Поздней осенью от нас забрали Стаховича Н.А. в Сталинградский горком партии. Тогда держали курс на молодых. Когда в январе 43 года Чуянов приезжал к нам, ему было всего лишь 37 лет, а он работал первым секретарем обкома партии уже пять лет. Перед отъездом Стахович дал мне рекомендацию в члены партии, где написал хорошие слова обо мне.
В начале 1944 года нашего первого секретаря В.И.Бондаренко послали на учебу в Москву. А в марте первым секретарем избрали меня. Вскоре после этого у нас появился новый первый секретарь райкома партии Василий Родионович Чурсинов. Это был типичный хозяйственник, железнодорожный инженер. К нам он пришел с должности заведующего транспортным отделом обкома партии, а до этого работал начальником Сталинградского отделения железной дороги. Работал он сам страшно много, во все вникал лично, обо всем заботился, все важные вопросы решал сам. Можно даже сказать так: он не просто руководил, он вместе со всеми делал то, что намечал, показывая тем самым пример того, как надо исполнять намеченное. Ко мне он отнесся сразу хорошо, старался вовлечь во все важные дела района.
До Чурсинова много говорили о перезахоронении погибших под Кисилевкой котельниковских партизан. Он взялся за дело, и уже в апреле в город были доставлены останки пятнадцати партизан, пролежавшие в степной балке почти полтора года. Было организовано торжественное захоронение погибших.
Изменение моего положения заставило многое осмыслить заново. Котельниковская молодежь играла в жизни района большую роль. Молодые руководили колхозами, фермами, тракторными отрядами, мастерскими, подразделениями на железной дороге. Ни одна хозяйственная задача не могла решаться без молодежи. И повсюду райком должен был помочь каждому найти свое место.
В то же время менялась общая обстановка в стране, возникали новые потребности и тенденции. В июне 1942 года в политсекторе Областного земельного отдела начальник, узнав, что я приехал не только на пленум обкома комсомола, но и на летнюю сессию Юридического института, сказал мне с некоторой строгостью: «Чтобы ни одного дня после пленума вас здесь не было, учиться будем после войны». Отъезд на учебу Бондаренко давал понять, что время, когда учиться во время войны можно, пришло. Страна почти полностью была очищена от оккупантов, война вступала в завершающую стадию. Скоро потребуется много людей мирных профессий.

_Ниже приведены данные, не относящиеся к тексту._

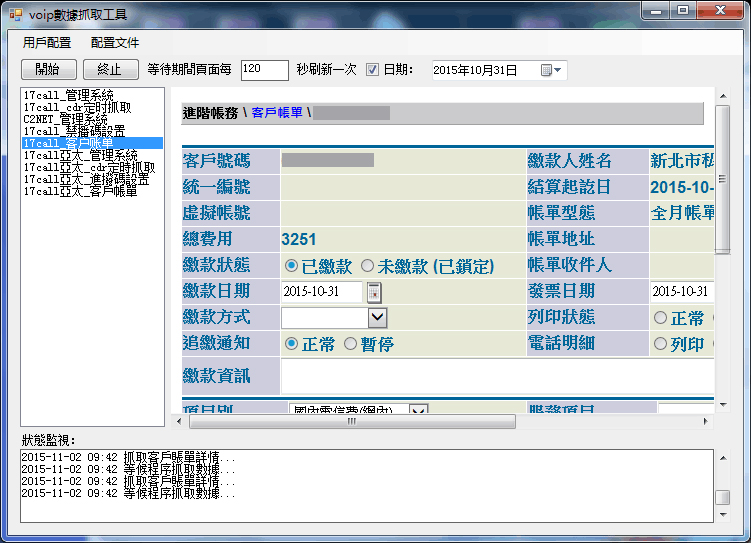Click the web panel horizontal scroll left arrow
The height and width of the screenshot is (543, 751).
click(176, 422)
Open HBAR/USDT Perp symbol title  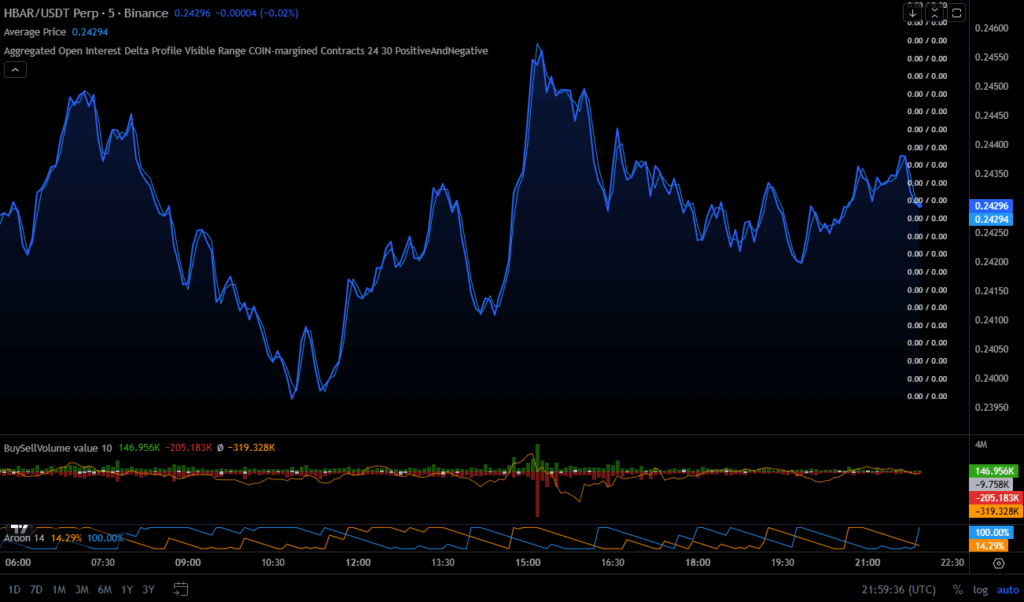tap(58, 14)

Для характеристики моих умонастроений того периода хочу рассказать о том, как я разговаривал с товарищем Сталиным. Во сне, конечно, но все-таки. Разговор снился так четко, ясно, что запомнился на всю жизнь. Сталин в белом кителе, но почему-то еще без погон. Четко помню рыжеватые волосы и такие же рыжеватые усы. Внимательно смотрит на меня и ждет от меня вопросов. Я говорю спокойно, но с некоторым напряжением: вообще-то дела в целом у нас идут хорошо, но надо бы кое-что поправить. У властей, партийных органов есть какое-то недоверие к населению, остававшемуся на оккупированной территории. Получается, что мы подозреваем в чем-то свой народ: ведь осталось у немцев почти 50 миллионов человек. Мне кажется, что надо исправить это положение. И еще: напрасно партийные комитеты берут на себя решение всех административных и хозяйственных задач. В результате недовольство населения непорядками направляется прежде всего на партию. В интересах дела следует отказаться от такой практики. В нашей политической работе слишком много формализма, особенно при выборах в партийные комитеты: кандидатов выдвигают ровно столько, сколько надо избрать членов парткома. Влияния избирателей на результаты выборов практически никакого. Говоря все это, я испытывал чувство полной уверенности в своей правоте.
Ответы товарища Сталина, хотя и были вполне вежливыми, но выражали решительное несогласие со всем тем, что я высказал ему. Звучало это так: видите ли, товарищ Смирнов, вы затронули, конечно, известные проблемы, которые имеют место в обществе, но берете их в отрыве от тех реальных условий, в которых они существуют. Не надо забывать, что идет война. А это, в частности, означает, что у нас должна проявляться повышенная бдительность. Война означает также, что мы не можем использовать мирные формы демократии. Как не может партия самоустраниться от решения многих насущных вопросов хозяйственной или политической жизни страны. А что касается советских работников, наших хозяйственников, то не беспокойтесь, — им работы хватит, всем работы хватит. Официально и кратко, по-сталински.